BEIRUT: The Future Movement and Hezbollah agreed Monday to take “practical steps” aimed at bolstering stability as the country faces mounting threats from Syria-based jihadis holed up on the outskirts of the northeastern town of Arsal near the border with Syria.
The two rival influential parties also pledged full support for the Army and security forces in their battle against terrorism, in a clear allusion to ISIS and Nusra Front militants who have frequently attacked military outposts on Lebanon’s eastern frontier with Syria.
“The participants appreciated the positive development of the dialogue and its subsequent impact on the public opinion. They have agreed on some practical steps that will boost the climate of stability,” according to a statement issued after a fourth round of talks between senior officials from the Future Movement and Hezbollah held at Speaker Nabih Berri’s residence in Ain al-Tineh.
The terse statement did not say what steps the two parties, whose strained ties have heightened sectarian and political tensions and sometimes put the country on edge, would take to ease tensions and consolidate stability.
Referring to the Army’s open battle against terrorism, the statement said: “The participants reaffirmed the firm stance in backing the Army and security forces with all means to confront terrorism and protect Lebanon.”
Defusing Sunni-Shiite tensions is the main item on the dialogue agenda, which, according to officials from both sides, also includes finding a mechanism to allow the election of a president, boosting efforts to combat terrorism, promoting a new electoral law and energizing stagnant state institutions.
The statement did not say whether the two sides discussed the 8-month-old presidential deadlock during the meeting that lasted nearly four hours.
The meeting was held against the backdrop of last week’s fierce clashes between the Army and ISIS militants on the outskirts of the village of Ras Baalbek near Lebanon’s eastern border with Syria. Eight soldiers, including an officer, were killed and 22 others were wounded in the clashes, which flared up after ISIS militants attacked and briefly overran an Army post in Tallet al-Hamra on the outskirts of Ras Baalbek.
It also came more than a week after an Israeli helicopter airstrike targeted a Hezbollah convoy in Syria’s Golan Heights on Jan. 18, killing six Hezbollah fighters, including the son of slain military commander Imad Mughniyeh, and a senior Iranian general.As in past sessions, Future was represented by Nader Hariri, former Prime Minister Saad Hariri’s chief of staff, Interior Minister Nouhad Machnouk and Future MP Samir Jisr.

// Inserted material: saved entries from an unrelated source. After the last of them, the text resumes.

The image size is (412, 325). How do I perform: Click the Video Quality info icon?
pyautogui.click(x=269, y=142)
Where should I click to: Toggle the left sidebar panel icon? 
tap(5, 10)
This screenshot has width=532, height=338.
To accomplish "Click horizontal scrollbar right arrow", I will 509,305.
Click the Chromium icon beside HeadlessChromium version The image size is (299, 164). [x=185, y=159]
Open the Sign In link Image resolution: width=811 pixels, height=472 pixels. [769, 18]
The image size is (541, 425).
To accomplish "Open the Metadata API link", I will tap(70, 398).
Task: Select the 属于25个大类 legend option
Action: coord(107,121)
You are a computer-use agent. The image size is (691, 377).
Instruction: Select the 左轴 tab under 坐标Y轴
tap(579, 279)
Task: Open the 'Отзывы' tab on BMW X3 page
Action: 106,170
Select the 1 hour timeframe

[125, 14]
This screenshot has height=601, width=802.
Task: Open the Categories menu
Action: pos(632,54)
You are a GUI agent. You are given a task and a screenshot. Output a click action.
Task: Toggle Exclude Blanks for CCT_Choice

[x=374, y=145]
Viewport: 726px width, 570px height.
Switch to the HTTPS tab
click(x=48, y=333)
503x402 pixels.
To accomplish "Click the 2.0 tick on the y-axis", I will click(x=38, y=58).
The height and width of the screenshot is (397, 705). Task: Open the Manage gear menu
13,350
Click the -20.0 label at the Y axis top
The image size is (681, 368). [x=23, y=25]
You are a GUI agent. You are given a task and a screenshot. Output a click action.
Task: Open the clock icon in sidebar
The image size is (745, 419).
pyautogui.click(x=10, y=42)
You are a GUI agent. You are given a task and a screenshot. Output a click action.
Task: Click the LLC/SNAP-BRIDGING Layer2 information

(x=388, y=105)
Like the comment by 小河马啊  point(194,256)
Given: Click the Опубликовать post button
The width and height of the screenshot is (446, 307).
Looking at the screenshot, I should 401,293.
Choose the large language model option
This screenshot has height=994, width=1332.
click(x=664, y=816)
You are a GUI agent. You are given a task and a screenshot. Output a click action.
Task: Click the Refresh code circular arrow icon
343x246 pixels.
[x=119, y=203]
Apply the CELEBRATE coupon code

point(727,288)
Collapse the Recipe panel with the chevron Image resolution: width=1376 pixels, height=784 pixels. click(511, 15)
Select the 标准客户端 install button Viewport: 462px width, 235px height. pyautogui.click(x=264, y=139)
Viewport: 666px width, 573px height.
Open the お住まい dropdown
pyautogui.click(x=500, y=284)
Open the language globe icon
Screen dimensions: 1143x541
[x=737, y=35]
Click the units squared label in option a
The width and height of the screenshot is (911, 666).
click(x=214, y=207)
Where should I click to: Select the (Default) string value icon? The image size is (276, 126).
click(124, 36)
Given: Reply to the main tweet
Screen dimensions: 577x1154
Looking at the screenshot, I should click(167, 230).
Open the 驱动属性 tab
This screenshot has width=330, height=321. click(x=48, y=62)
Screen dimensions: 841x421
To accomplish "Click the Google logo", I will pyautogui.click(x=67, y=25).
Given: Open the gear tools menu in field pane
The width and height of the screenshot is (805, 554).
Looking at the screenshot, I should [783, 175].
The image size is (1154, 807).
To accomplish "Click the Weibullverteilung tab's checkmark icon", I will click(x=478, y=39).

Hezbollah was represented by Hussein Khalil, a political aide to Hezbollah leader Sayyed Hasan Nasrallah, Industry Minister Hussein Hajj Hasan and MP Hasan Fadlallah. Finance Minister Ali Hasan Khalil, a political aide to Berri, also attended.
The Future-Hezbollah dialogue has won support from rival politicians, as well as from Saudi Arabia, Iran, Egypt, the U.S. and the European Union.
Meanwhile, Justice Minister Ashraf Rifi, who belongs to the Future Movement, accused Hezbollah of exploiting the Lebanese Army’s relentless fight against jihadi militants to revive the tripartite equation of “The Army, people and resistance,” which bestowed legitimacy to the party’s arsenal to fight Israeli occupation of Lebanese territory.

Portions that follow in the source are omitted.